WORK INSTRUCTION: With the pictures left out, copy the records below exactly from the first line down to the line holding "Screen dimensions: 588x367", and include that line.

Extracted data entries
┄┄┄┄┄┄┄┄┄┄

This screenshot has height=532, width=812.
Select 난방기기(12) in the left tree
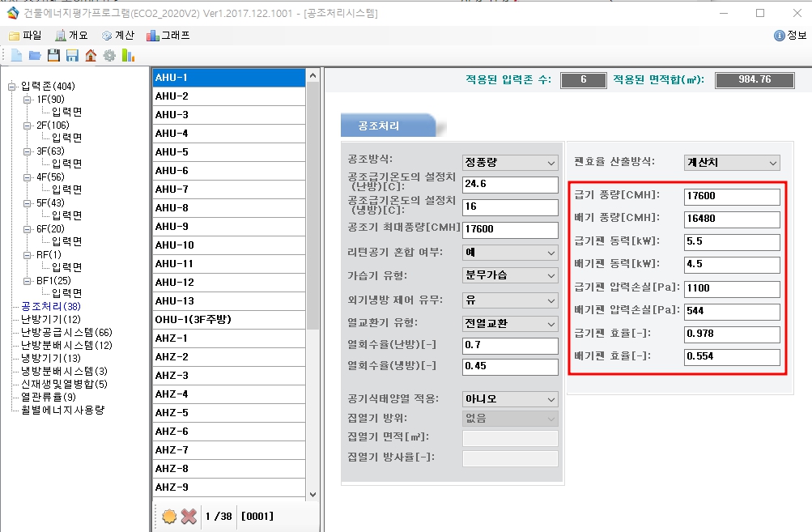pyautogui.click(x=50, y=319)
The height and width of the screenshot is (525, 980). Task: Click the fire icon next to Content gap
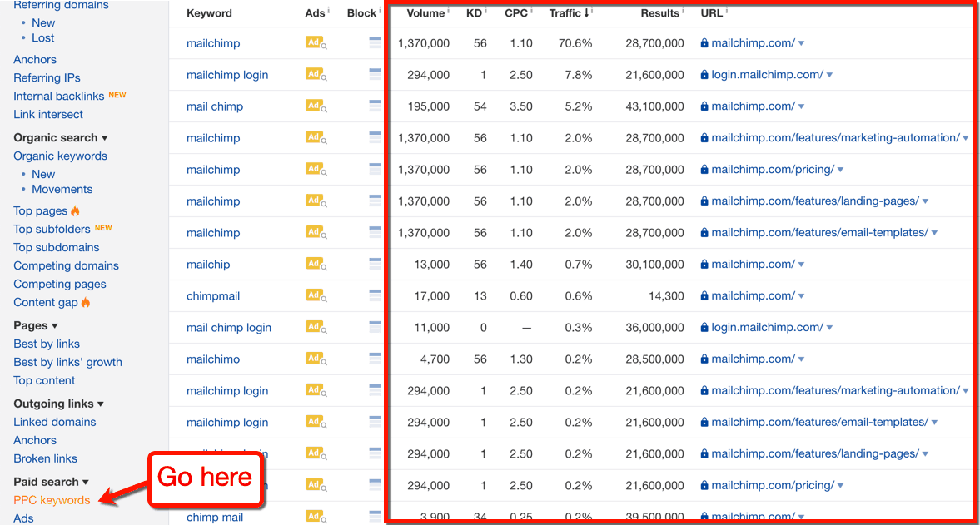[85, 301]
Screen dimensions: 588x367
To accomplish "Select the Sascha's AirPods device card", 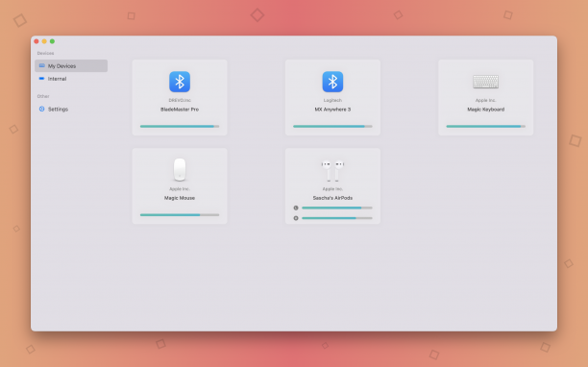I will coord(332,186).
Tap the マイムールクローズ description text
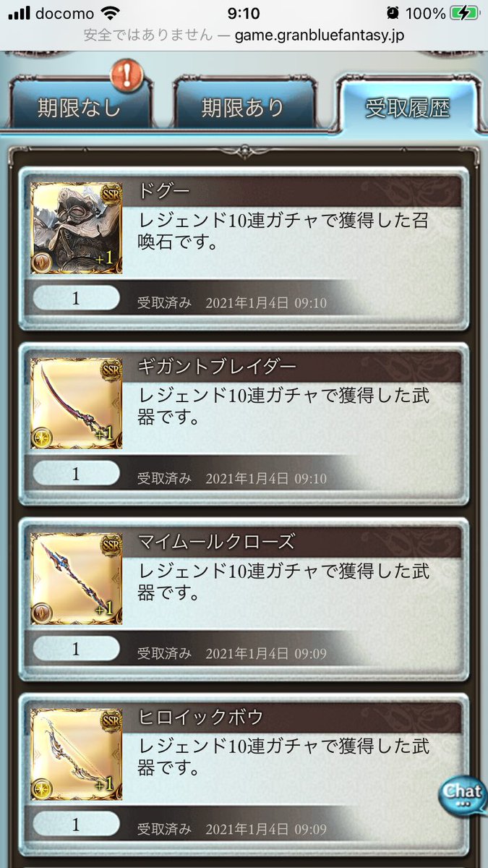Image resolution: width=488 pixels, height=868 pixels. [x=284, y=582]
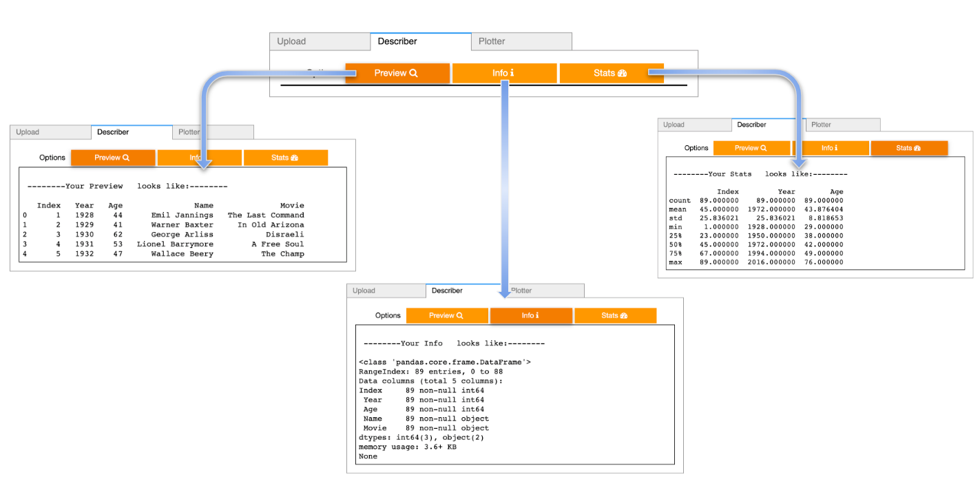Viewport: 980px width, 486px height.
Task: Select the magnifier icon in the bottom panel's Preview button
Action: point(459,315)
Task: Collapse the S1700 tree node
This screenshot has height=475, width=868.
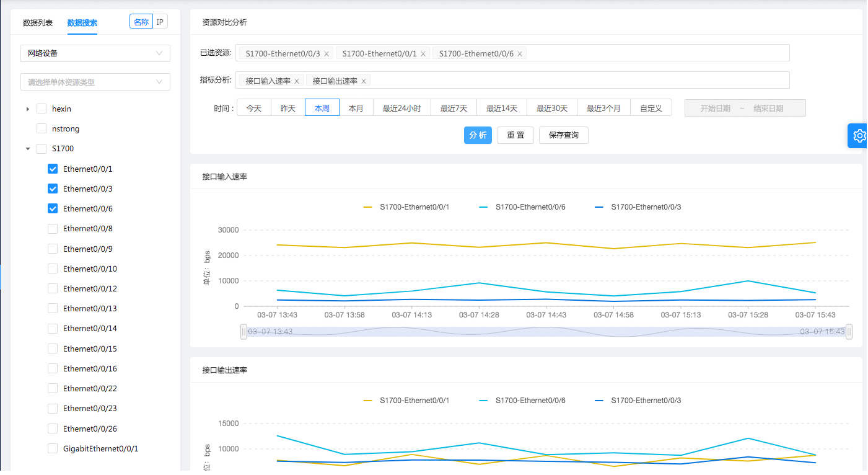Action: point(27,149)

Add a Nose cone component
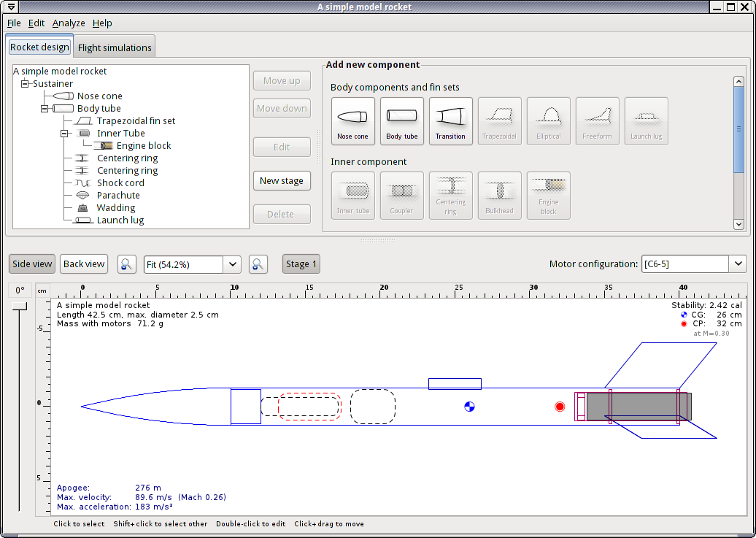[x=352, y=121]
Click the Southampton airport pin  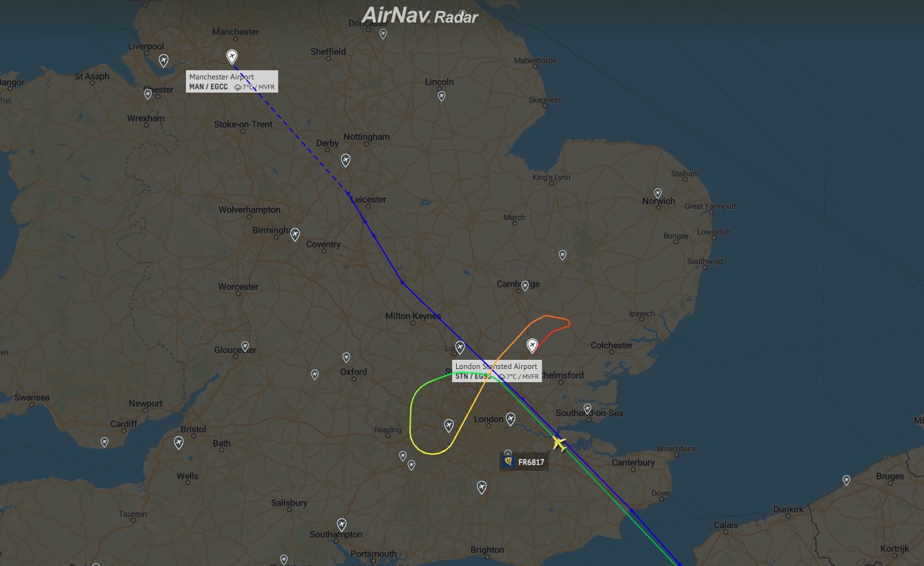tap(342, 525)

┄┄┄┄┄┄┄┄┄┄

EXERCISE RESULT:
This screenshot has height=532, width=812.
Select 난방기기(12) in the left tree
pyautogui.click(x=50, y=319)
The height and width of the screenshot is (525, 980). Task: Click the fire icon next to Content gap
[85, 301]
Screen dimensions: 588x367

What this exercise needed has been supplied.